## EXERCISE PROMPT
Set down, unchanged, the line with "Latest and future releases (187, 905)" and everything after it through the last line of the data.
********
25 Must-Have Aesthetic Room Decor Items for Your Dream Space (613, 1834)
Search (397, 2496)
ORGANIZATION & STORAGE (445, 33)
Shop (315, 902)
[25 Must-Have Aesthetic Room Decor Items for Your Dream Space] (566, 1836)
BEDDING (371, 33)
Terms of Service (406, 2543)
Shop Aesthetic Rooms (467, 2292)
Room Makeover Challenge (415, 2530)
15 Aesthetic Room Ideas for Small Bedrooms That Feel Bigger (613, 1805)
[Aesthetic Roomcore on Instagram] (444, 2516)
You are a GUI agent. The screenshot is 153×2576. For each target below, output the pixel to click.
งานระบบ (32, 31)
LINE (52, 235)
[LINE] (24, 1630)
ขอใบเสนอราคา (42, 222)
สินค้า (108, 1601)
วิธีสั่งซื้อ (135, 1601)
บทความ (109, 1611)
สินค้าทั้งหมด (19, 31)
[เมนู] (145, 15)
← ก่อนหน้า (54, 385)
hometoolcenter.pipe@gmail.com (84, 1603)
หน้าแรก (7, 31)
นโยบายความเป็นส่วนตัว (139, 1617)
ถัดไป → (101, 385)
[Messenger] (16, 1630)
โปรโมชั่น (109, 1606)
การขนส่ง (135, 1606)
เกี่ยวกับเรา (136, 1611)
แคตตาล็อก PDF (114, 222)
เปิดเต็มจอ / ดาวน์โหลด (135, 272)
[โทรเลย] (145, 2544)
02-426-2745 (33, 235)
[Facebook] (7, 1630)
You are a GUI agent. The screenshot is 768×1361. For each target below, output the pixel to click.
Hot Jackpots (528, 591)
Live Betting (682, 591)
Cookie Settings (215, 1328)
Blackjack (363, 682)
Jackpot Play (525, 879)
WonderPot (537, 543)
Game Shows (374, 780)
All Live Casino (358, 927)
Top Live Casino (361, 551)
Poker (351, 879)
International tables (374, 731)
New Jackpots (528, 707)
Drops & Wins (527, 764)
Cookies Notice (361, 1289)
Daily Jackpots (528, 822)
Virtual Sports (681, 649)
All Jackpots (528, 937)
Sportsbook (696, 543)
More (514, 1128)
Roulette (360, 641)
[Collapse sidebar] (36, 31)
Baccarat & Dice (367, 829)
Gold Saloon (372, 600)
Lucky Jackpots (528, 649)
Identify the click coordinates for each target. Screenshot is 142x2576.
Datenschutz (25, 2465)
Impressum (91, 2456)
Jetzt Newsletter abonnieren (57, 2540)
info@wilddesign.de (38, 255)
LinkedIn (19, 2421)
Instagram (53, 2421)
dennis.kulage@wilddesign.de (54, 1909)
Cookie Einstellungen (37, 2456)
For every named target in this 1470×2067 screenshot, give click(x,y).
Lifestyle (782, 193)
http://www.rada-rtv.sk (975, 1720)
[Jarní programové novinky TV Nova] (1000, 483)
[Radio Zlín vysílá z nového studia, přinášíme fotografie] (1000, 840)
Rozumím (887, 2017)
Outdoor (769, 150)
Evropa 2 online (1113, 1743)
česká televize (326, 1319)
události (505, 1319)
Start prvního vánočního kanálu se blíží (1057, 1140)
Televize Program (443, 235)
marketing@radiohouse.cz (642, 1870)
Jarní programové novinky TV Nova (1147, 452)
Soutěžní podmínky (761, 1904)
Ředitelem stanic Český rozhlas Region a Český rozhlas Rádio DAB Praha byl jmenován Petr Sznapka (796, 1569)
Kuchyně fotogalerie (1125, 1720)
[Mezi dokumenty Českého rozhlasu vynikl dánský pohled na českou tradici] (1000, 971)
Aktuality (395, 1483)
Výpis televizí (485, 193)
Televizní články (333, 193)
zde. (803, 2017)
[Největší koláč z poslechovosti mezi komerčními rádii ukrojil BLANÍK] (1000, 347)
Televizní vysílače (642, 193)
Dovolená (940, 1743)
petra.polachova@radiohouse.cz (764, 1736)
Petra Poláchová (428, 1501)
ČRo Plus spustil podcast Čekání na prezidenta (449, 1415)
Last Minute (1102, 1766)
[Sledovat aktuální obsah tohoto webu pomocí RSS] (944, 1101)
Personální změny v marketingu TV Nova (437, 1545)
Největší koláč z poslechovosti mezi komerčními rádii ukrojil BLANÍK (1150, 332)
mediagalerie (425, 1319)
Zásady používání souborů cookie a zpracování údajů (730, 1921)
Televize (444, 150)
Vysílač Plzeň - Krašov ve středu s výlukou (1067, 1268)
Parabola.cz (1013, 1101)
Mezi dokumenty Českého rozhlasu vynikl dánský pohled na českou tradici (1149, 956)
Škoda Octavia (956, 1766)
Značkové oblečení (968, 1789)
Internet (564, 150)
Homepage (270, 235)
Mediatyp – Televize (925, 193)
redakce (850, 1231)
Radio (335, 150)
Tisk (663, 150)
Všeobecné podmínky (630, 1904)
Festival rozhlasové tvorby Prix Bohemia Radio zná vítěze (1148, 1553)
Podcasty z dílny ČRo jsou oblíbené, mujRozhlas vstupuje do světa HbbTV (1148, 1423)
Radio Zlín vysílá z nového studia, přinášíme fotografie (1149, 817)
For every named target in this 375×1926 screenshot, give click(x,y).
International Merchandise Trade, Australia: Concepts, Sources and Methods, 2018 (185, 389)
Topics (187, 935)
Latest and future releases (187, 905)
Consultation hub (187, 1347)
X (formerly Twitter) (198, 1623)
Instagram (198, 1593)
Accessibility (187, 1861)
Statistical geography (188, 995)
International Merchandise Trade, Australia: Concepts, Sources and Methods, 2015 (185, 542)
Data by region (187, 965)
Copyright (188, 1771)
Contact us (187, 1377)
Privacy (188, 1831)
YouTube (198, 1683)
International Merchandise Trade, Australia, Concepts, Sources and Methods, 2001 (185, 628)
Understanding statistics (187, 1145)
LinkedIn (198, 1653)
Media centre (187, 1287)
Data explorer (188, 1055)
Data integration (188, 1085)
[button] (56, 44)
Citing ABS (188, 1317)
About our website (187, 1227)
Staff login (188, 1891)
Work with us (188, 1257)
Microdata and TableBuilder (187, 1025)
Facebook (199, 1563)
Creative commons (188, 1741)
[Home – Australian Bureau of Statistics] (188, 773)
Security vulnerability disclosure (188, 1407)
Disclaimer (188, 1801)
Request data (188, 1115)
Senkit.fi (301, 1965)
********
## SOLUTION TO THIS TASK
Latest and future releases (187, 905)
Consultation hub (187, 1347)
X (formerly Twitter) (198, 1623)
Instagram (198, 1593)
Accessibility (187, 1861)
Statistical geography (188, 995)
International Merchandise Trade, Australia: Concepts, Sources and Methods, 2015 (185, 542)
Data by region (187, 965)
Copyright (188, 1771)
Contact us (187, 1377)
Privacy (188, 1831)
YouTube (198, 1683)
International Merchandise Trade, Australia, Concepts, Sources and Methods, 2001 (185, 628)
Understanding statistics (187, 1145)
LinkedIn (198, 1653)
Media centre (187, 1287)
Data explorer (188, 1055)
Data integration (188, 1085)
[button] (56, 44)
Citing ABS (188, 1317)
About our website (187, 1227)
Staff login (188, 1891)
Work with us (188, 1257)
Microdata and TableBuilder (187, 1025)
Facebook (199, 1563)
Creative commons (188, 1741)
[Home – Australian Bureau of Statistics] (188, 773)
Security vulnerability disclosure (188, 1407)
Disclaimer (188, 1801)
Request data (188, 1115)
Senkit.fi (301, 1965)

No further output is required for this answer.